>> BEGIN

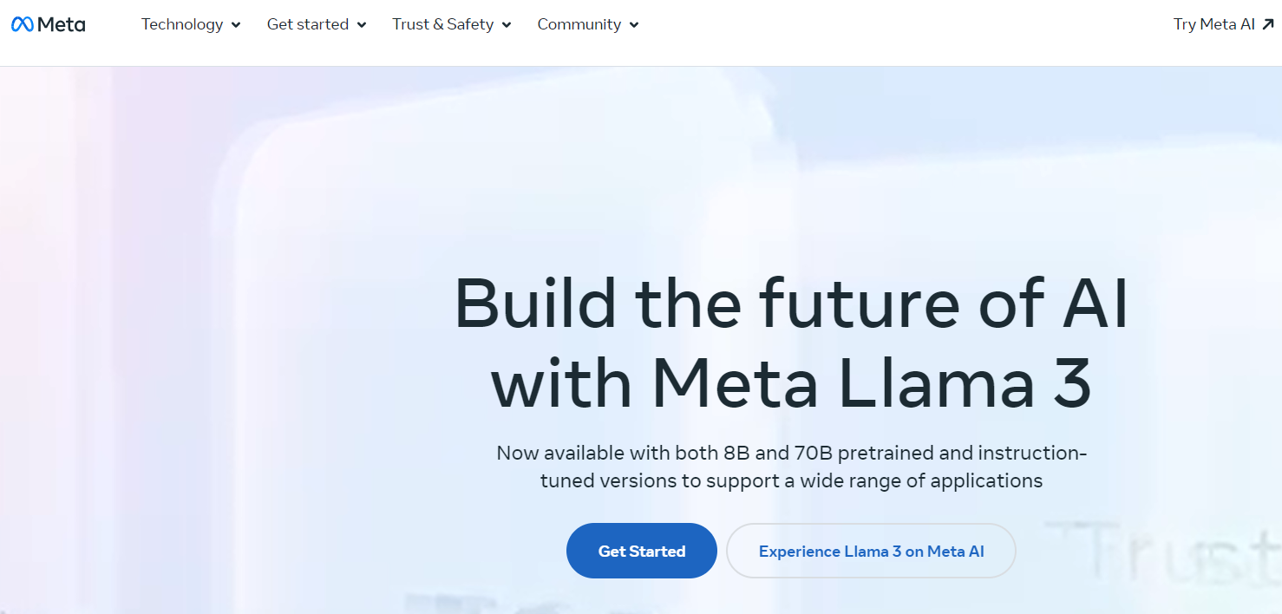The width and height of the screenshot is (1282, 614).
Task: Click the headline line "Build the future of AI"
Action: [x=791, y=304]
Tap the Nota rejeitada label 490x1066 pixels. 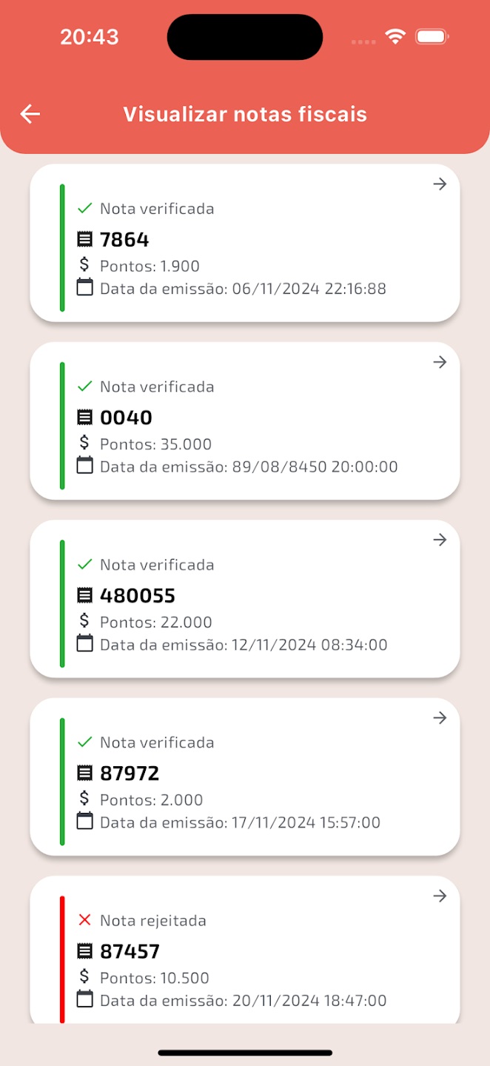(x=153, y=921)
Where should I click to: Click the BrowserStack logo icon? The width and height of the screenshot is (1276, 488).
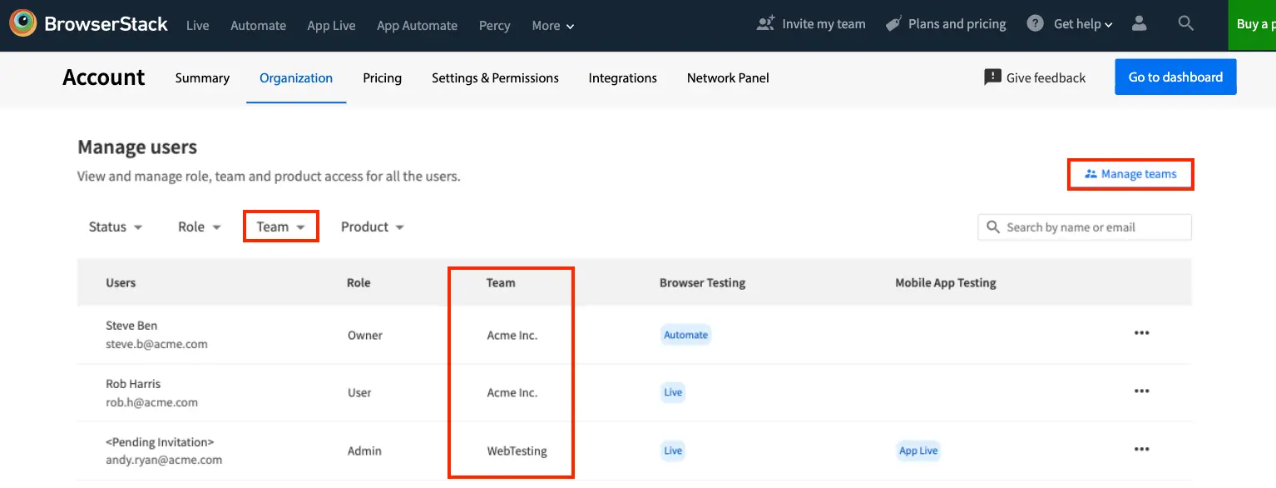click(x=22, y=24)
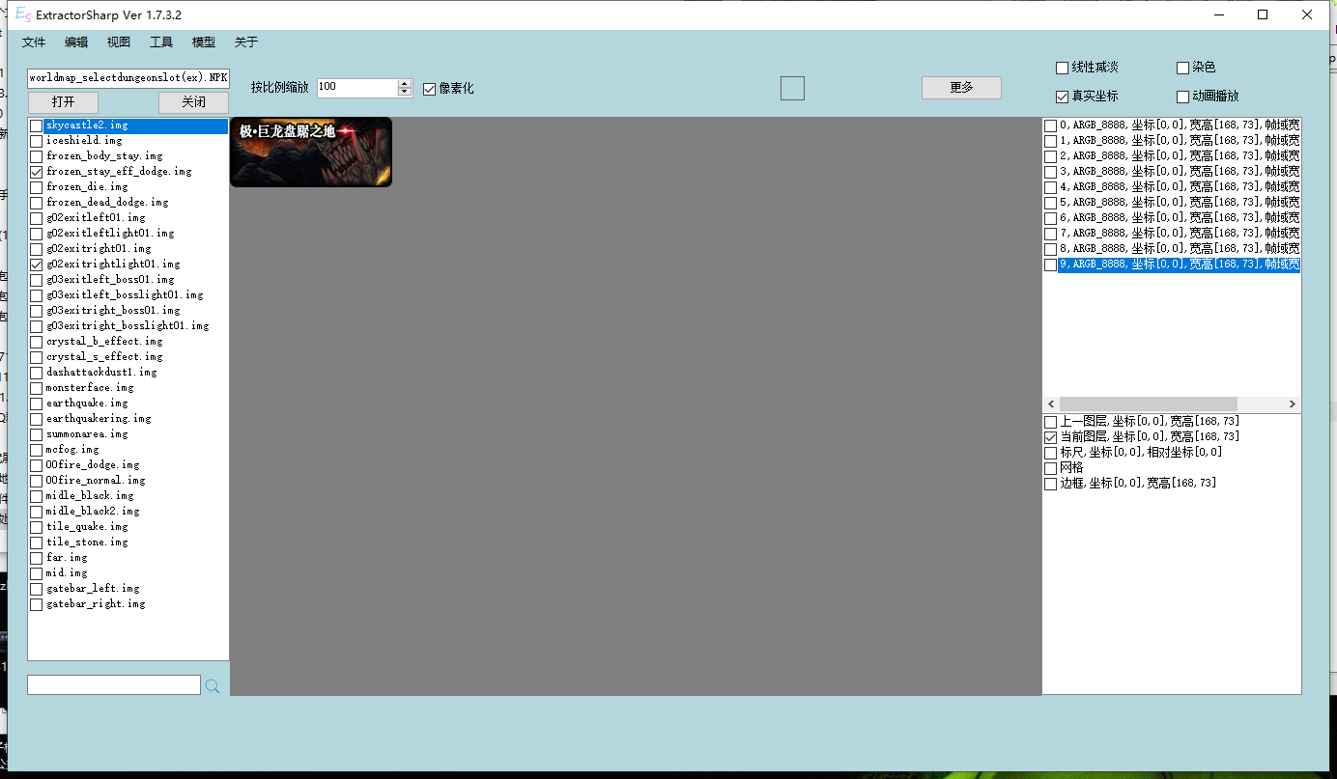Check the box for iceshield.img
1337x779 pixels.
click(x=37, y=141)
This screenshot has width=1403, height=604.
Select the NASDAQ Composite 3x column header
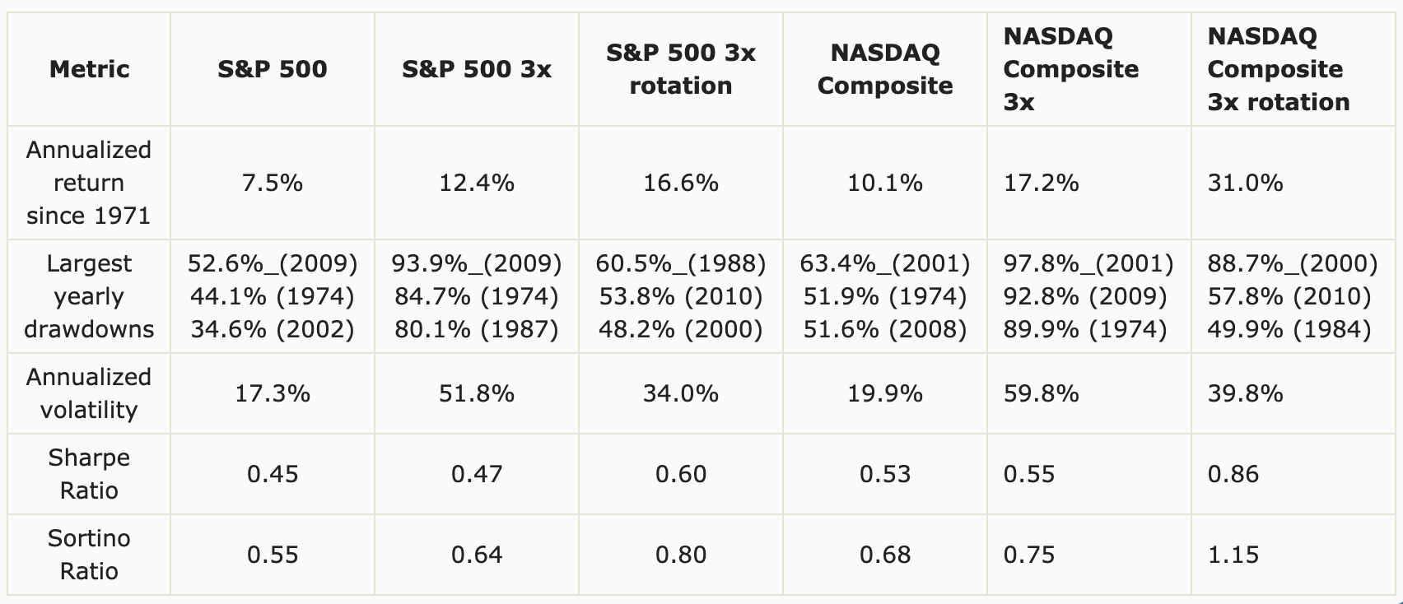click(x=1070, y=69)
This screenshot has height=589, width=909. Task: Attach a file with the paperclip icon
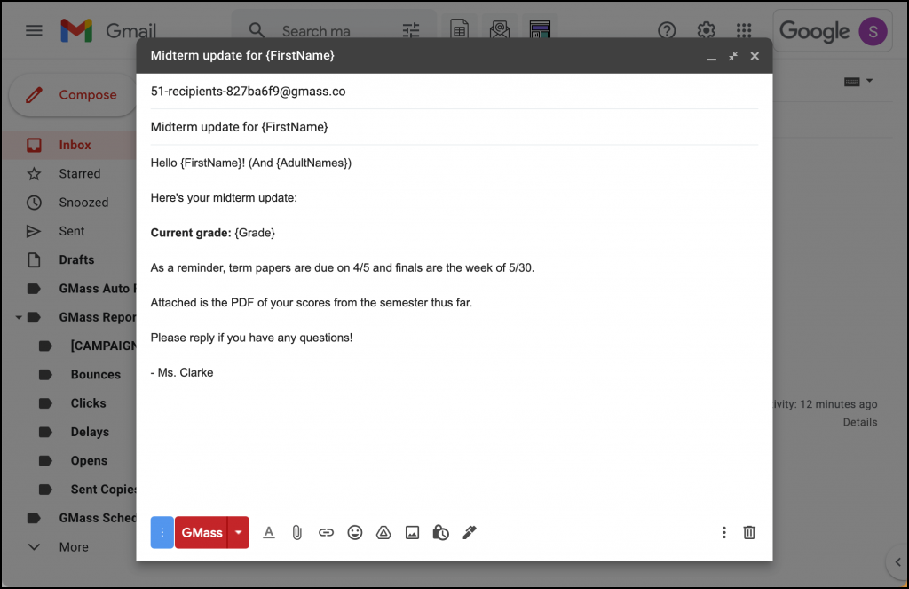296,532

>> END

• [Written task]: Find each line in the records that contains the string "icon", matching case exactly, and copy those lines.

• [Exercise output]:
Where should I click to: Click the BrowserStack logo icon? The width and height of the screenshot is (1276, 488).
This screenshot has height=589, width=909. Task: Attach a file with the paperclip icon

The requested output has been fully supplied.